Strindberg might not have intended his play’s relentless focus on the dancing body. Yet Miss Julie works through an immensely popular and longstanding set of questions about “dangerous” women who move, feel, and express through embodiment. The play is in fact a forthright retelling of the biblical tale of John the Baptist’s execution by Herod Antipas, otherwise known as the story of the murderous girl-dancer Salome. At the time of Strindberg’s own writing, a veritable “Salomania” had taken hold of European theatre.3 We can read Strindberg’s play as his own version of the tragic dancer that would clear a passage for a new aesthetic form. As the gospels of Mark and Matthew narrate, John was held prisoner at Herod’s court. On Herod’s birthday, a young girl is brought out to dance. Having pleased the king, she is authorized to ask for whatever she wants. She asks for John the Baptist’s head. John is beheaded. In Strindberg’s retelling, dancing risks similar consequential decollations—though John/Jean comes out unscathed; it is Miss Julie’s goldfinch who bears out the myth. Instead, Miss Julie explicitly avenges the male martyr and punishes the female dancer. Perverting the tale of Christian martyrdom, Miss Julie takes the biblical dance and turns it into a pressure cooker for Strindberg’s modern associations between gender, class, and psychology. Are we indeed to believe that “Miss Julie is crazy!” as advanced by the evergreen assertion that she wants too much from dancing? Is her dancing a mere symptom of her decadent aristocracy and corrupt gender? Or are we rather to take up Strindberg’s Naturalist method for interrogating the association of the (female) psyche with the problem of degenerate embodiment? Does dance, in the background, allow us to think of Julie’s interior life and capitulation differently?

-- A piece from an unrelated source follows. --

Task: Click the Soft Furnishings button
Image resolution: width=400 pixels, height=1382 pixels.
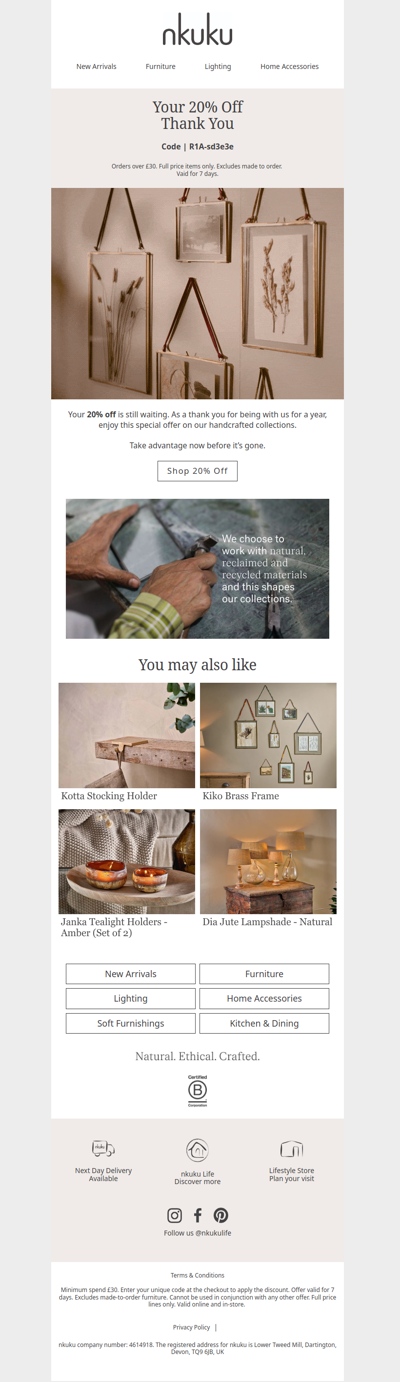Action: click(131, 1023)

Strindberg’s Julie hates men—and this quality is, per his evolutionary Naturalism, hereditary. Tragic, in this way, too. We are told early on that Julie was jilted by her fiancé for trying to “make him [her] slave.” Just like Kate in Shrew, Julie is a tamer tamed. Here, in its modern rather than pre-modern version, she is a wild dancer choreographed into submission. Julie’s death is just another capitulation—not quite placing her, like Kate, “below her husband’s foot,” but demanding something more gruesome: that Jean order her to slit her own throat. It is not her tongue, ultimately, that takes her down, but rather the suppression of her wily bodily agency, banished like the dances that threaten the naturalism of Strindberg’s new theatre.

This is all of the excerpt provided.